Abstract:The emergence of large language models (LLMs) has sparked significant interest in extending their remarkable language capabilities to speech. However, modality alignment between speech and text still remains an open problem. Current solutions can be categorized into two strategies. One is a cascaded approach where outputs (tokens or states) of a separately trained speech recognition system are used as inputs for LLMs, which limits their potential in modeling alignment between speech and text. The other is an end-to-end approach that relies on speech instruction data, which is very difficult to collect in large quantities. In this paper, we address these issues and propose the BLSP approach that Bootstraps Language-Speech Pre-training via behavior alignment of continuation writing. We achieve this by learning a lightweight modality adapter between a frozen speech encoder and an LLM, ensuring that the LLM exhibits the same generation behavior regardless of the modality of input: a speech segment or its transcript. The training process can be divided into two steps. The first step prompts an LLM to generate texts with speech transcripts as prefixes, obtaining text continuations.

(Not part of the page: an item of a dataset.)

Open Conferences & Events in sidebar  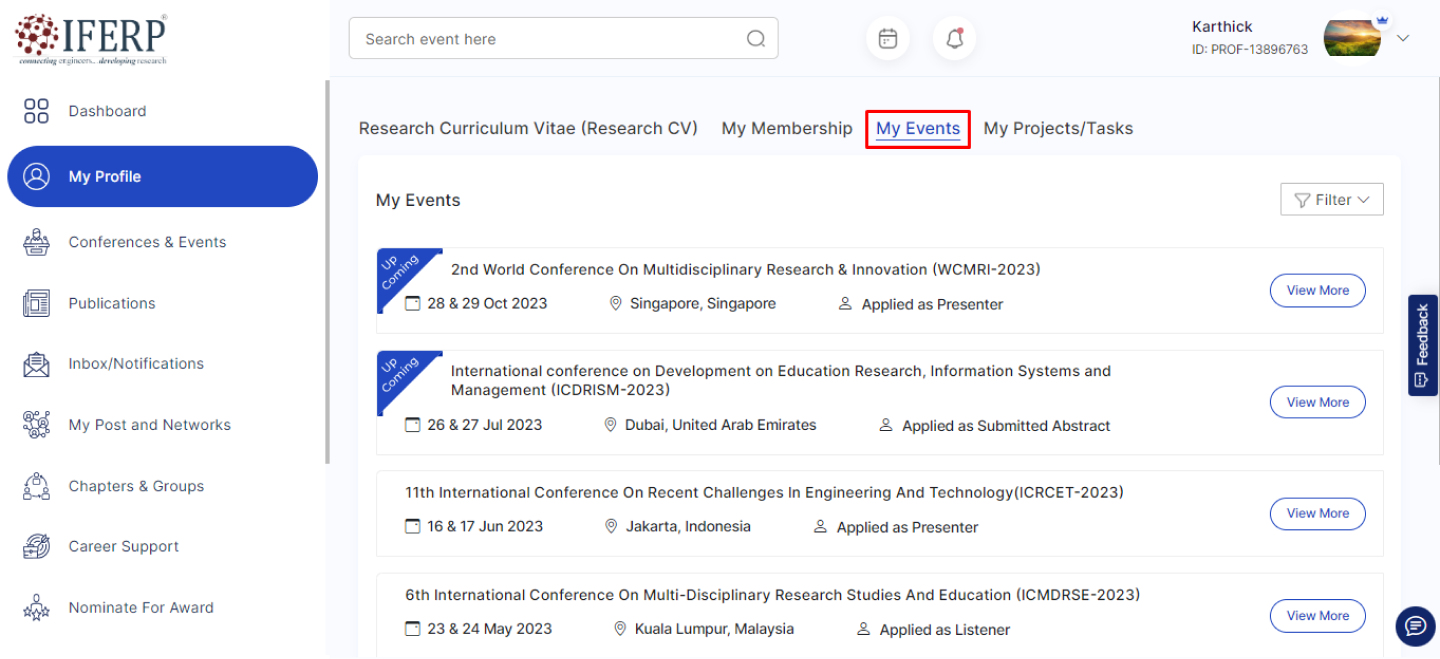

In the second step, these continuations are used as supervised signals to train the modality adapter in an end-to-end manner. We demonstrate that this straightforward process can extend the capabilities of LLMs to speech, enabling speech recognition, speech translation, spoken language understanding, and speech conversation, even in zero-shot cross-lingual scenarios.

What problem does this paper attempt to address?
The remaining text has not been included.